Prada
Prada est l'une des rares maisons de luxe à avoir transformé l'austérité en arme commerciale, et à en avoir fait des milliards.
Fondée à Milan en 1913, Prada est une maison italienne de maroquinerie, mode et accessoires qui s’est imposée comme l’un des piliers intellectuels du luxe mondial. Là où d’autres marques vendent du rêve, Prada vend de la rigueur : des coupes dépouillées, des matières brutes sublimées, une esthétique qui revendique la laideur comme forme ultime de raffinement. C’est provocateur, c’est calculé, et ça fonctionne.

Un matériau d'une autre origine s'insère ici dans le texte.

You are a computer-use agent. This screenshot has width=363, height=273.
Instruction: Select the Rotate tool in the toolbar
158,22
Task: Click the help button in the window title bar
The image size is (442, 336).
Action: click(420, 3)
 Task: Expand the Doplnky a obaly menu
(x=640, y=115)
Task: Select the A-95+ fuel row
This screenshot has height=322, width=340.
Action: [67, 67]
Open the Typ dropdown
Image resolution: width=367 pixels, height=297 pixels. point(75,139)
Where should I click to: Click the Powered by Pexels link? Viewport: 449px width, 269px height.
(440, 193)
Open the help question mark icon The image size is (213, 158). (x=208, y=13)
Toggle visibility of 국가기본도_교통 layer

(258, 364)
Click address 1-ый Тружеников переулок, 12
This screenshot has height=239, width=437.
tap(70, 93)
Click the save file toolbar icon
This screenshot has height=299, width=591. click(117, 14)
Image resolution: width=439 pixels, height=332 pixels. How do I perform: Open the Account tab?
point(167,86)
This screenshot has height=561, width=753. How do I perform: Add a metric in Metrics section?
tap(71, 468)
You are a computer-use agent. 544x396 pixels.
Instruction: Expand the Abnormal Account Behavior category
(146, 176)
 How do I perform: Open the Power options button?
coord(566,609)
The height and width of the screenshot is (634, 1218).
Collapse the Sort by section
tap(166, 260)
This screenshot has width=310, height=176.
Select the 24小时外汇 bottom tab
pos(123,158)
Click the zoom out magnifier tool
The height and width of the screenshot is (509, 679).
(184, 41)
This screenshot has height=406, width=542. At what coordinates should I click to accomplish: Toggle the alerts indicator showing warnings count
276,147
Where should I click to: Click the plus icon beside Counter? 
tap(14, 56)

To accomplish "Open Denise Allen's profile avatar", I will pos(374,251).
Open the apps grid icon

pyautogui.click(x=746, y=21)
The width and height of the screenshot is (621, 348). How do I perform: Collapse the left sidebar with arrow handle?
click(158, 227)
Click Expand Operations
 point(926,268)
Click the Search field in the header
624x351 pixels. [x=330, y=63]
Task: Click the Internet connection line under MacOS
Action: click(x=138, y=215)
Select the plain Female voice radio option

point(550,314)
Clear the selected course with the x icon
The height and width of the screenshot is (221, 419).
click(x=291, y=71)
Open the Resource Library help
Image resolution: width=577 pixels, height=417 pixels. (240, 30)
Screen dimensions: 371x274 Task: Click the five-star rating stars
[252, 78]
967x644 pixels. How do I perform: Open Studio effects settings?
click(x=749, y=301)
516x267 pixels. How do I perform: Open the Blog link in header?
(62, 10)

Miuccia Prada, petite-fille du fondateur, docteure en sciences politiques et militante féministe, a repris la marque en 1978 et en a fait une institution culturelle autant que commerciale. Avec son mari et associé Patrizio Bertelli, elle a bâti un empire coté en Bourse à Hong Kong depuis 2011, dont le chiffre d’affaires dépasse les 4 milliards d’euros annuels.
Les internautes cherchent Prada pour deux raisons très différentes : soit ils veulent acheter (et comprendre les prix, les tailles, les modèles iconiques), soit ils cherchent à comprendre, ou à contourner, le système. Les questions sur les faux, sur les propriétaires, sur les salaires des vendeurs, disent beaucoup sur la fascination ambivalente qu’exerce le luxe.
Ce que Prada ne dira jamais sur elle-même : ses marges sont vertigineuses, ses collections sont parfois décriées avant d’être copiées, et la distance entre l’image “intellectuelle” de la marque et la réalité d’une multinationale du luxe est, elle aussi, une forme de mise en scène.